Holy Parenting Wars, Batman!
I was listening to a podcast the other day about how parents often feel judged by each other. Everyone who has a child knows the best way to get their child to eat well, sleep, use the potty, not cry, blah blah. The problem is we often think the thing we’ve stumbled across that works for our child will translate to someone else’s.
It struck me that actually, parenting is a bit like religion.
There are a group of us wandering about thinking “meh, I don’t really care what you do so long as it doesn’t impact me; live and let live!”
Then there are the ones who know what’s right, and they know what’s wrong, and they think you should do the same as them. Believe in the same God, use the same parenting technique.
When I first started this blog, I wrote a few posts about the way I was choosing to care for S. Someone I had considered a friend sent me a rather detailed Facebook message telling me I should be careful what I wrote about, as people were likely to feel judged by my words. I found it hard to understand that; at no point had I said “I do this and if you don’t I think you’re wrong” or “you’re a bad parent” or anything like that. I know that what I have chosen to do with regard to raising my daughter is not exactly mainstream in a lot of respects. I know that choosing to have her sleep in my bed, breastfeed on demand whatever time of day or night it was, always picking her up if she cried was seen by many as odd, and I know that I know as many people who do the same as me, as do entirely different. I DON’T CARE.

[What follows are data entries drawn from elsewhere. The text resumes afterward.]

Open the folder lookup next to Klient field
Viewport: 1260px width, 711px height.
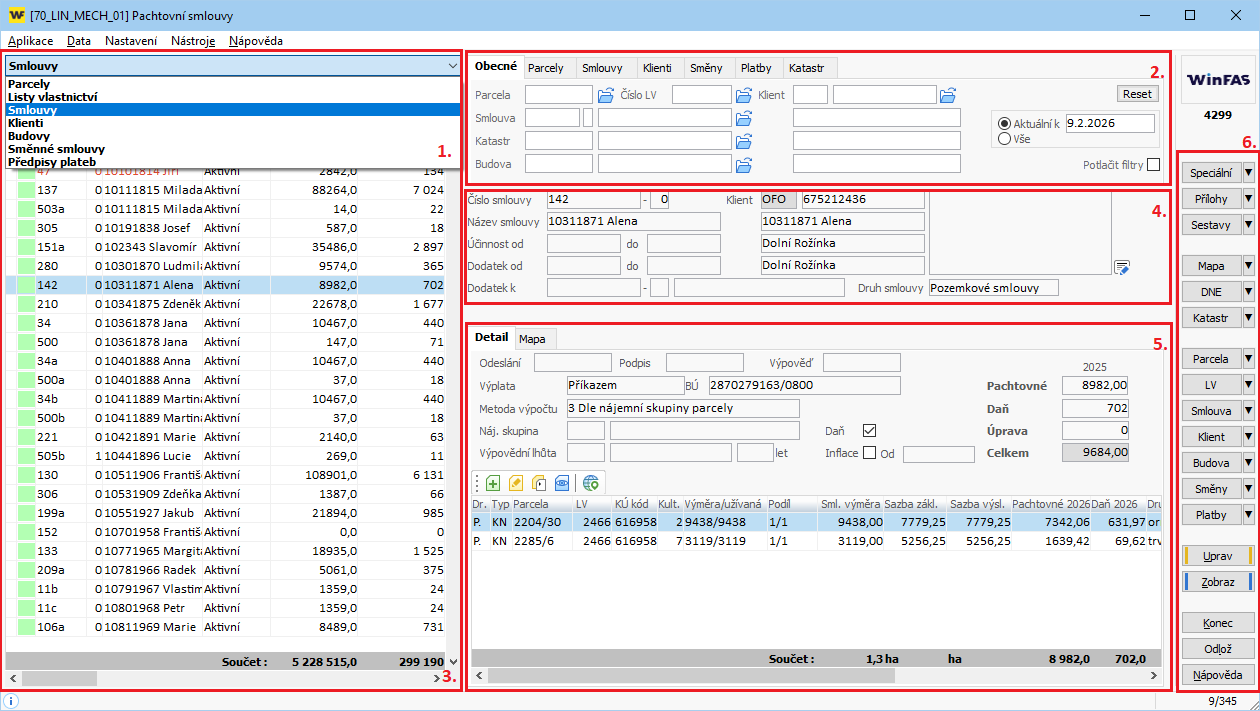tap(948, 95)
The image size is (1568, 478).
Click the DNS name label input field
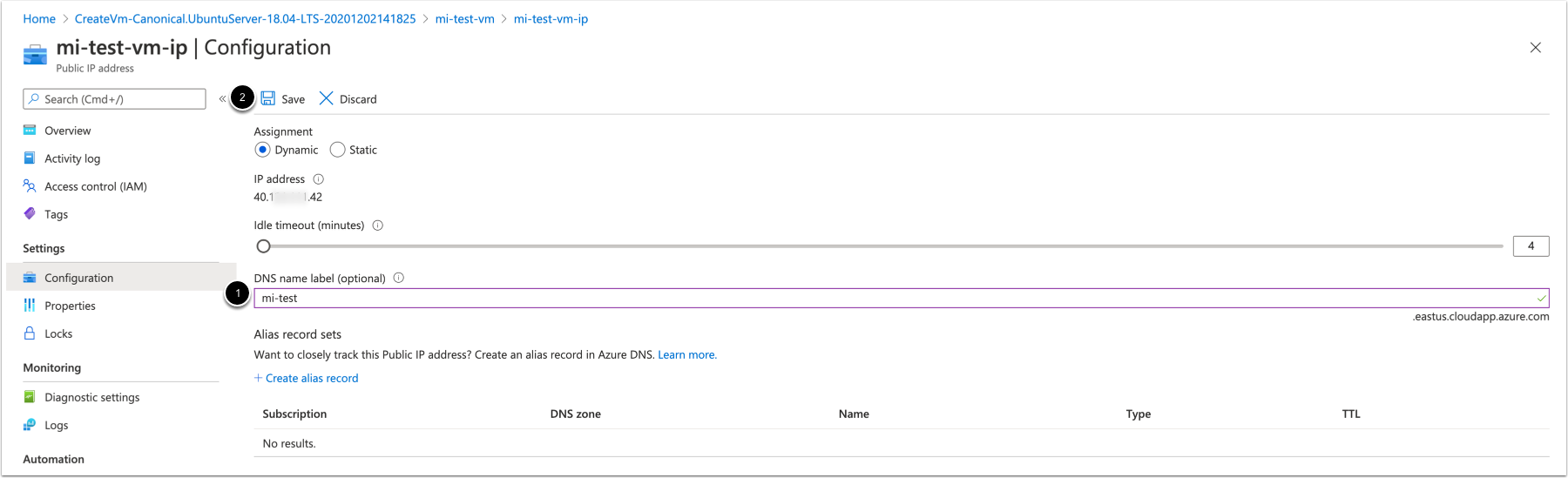point(897,298)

Unless your philosophy for raising your child involves harming them, me or my child, I don’t care what you choose to do.
Unless your religion involves harming others, I don’t care what you believe.
Why do we as humans seem to have this need to have our beliefs backed up by others? So many of us are seemingly incapable of toddling through our lives, happy with our own beliefs. We’re insistent on saving each other from… having a child we deem to be “naughty?” From Hell? Or just from being different to us?
I’m sure sometimes people look at S and I in the street and think I spoil her. They probably even think she’s naughty sometimes. I don’t think either, and I’m her mum so my opinion trumps everyone else’s. It doesn’t matter what anyone says to me; I’m not going to put my child on the naughty step or call her naughty or “discipline” her. In all honesty, I really don’t care what you think of my child, or what you do with yours. We can still be friends as long as what you’re doing doesn’t constitute child abuse!
The thing is, I was not raised in the way I am choosing to raise my child. In reality, I have no idea whether my approach to parenting will produce a well-adjusted, happy adult any more than the route you have taken.
And when it comes to religion, if there is a God you can be pretty damn sure it’s the same God for the Christians as it is for the Muslims, the Jews, the Sikhs and whoever else. And I don’t think I’ve ever seen any holy book, ever, that preached judge everyone by your standards and preferences! Make them the same as you, or it will definitely affect your destiny. I’m fairly sure Heaven is not a party to which you’re only granted entrance if you’ve managed to convince 50 people to come with you. And in parenting, we all know deep down that the only person you need to be popular with is your child.